[Dataset entries]:
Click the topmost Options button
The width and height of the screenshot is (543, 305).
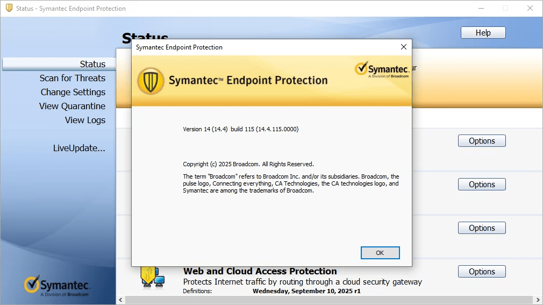[x=482, y=141]
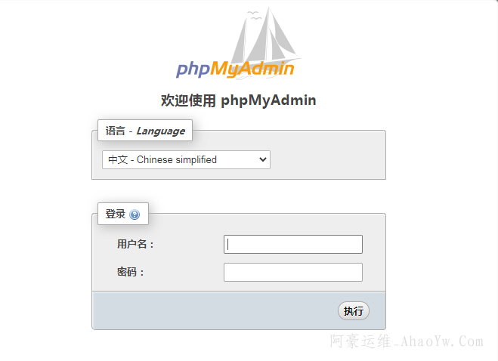Click the seagulls above the sailboat
498x361 pixels.
click(x=255, y=15)
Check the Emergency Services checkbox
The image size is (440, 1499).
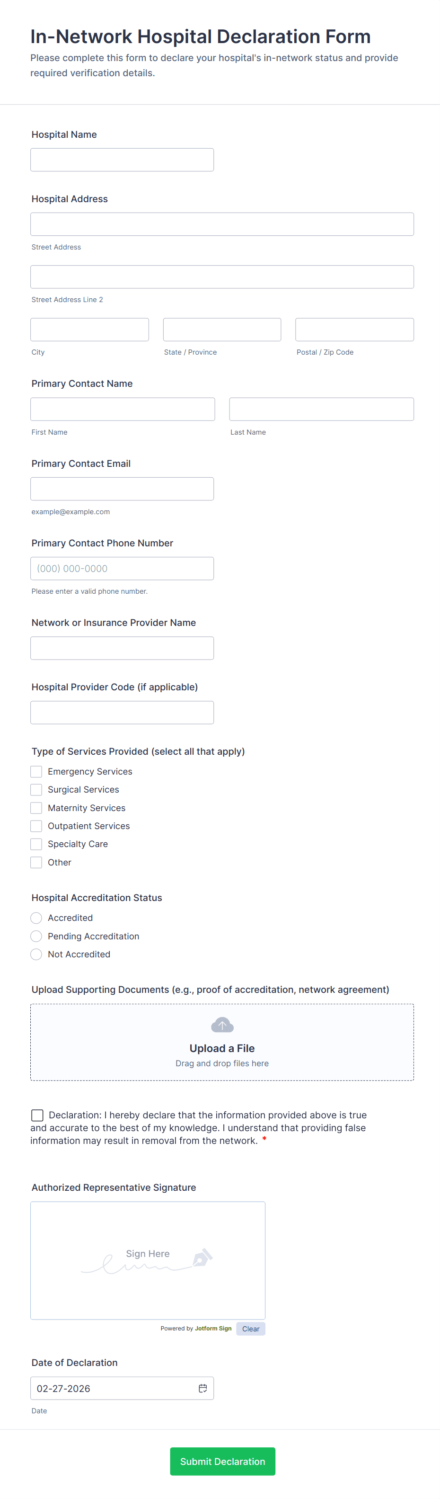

[WORK REQUEST]:
What is needed is an exact reproduction of the data, pictures excluded.

[ANSWER FOR THIS EXERCISE]:
Click the topmost Options button
The width and height of the screenshot is (543, 305).
[x=482, y=141]
Click the seagulls above the sailboat
498x361 pixels.
click(x=255, y=15)
Check the Emergency Services checkbox
The image size is (440, 1499).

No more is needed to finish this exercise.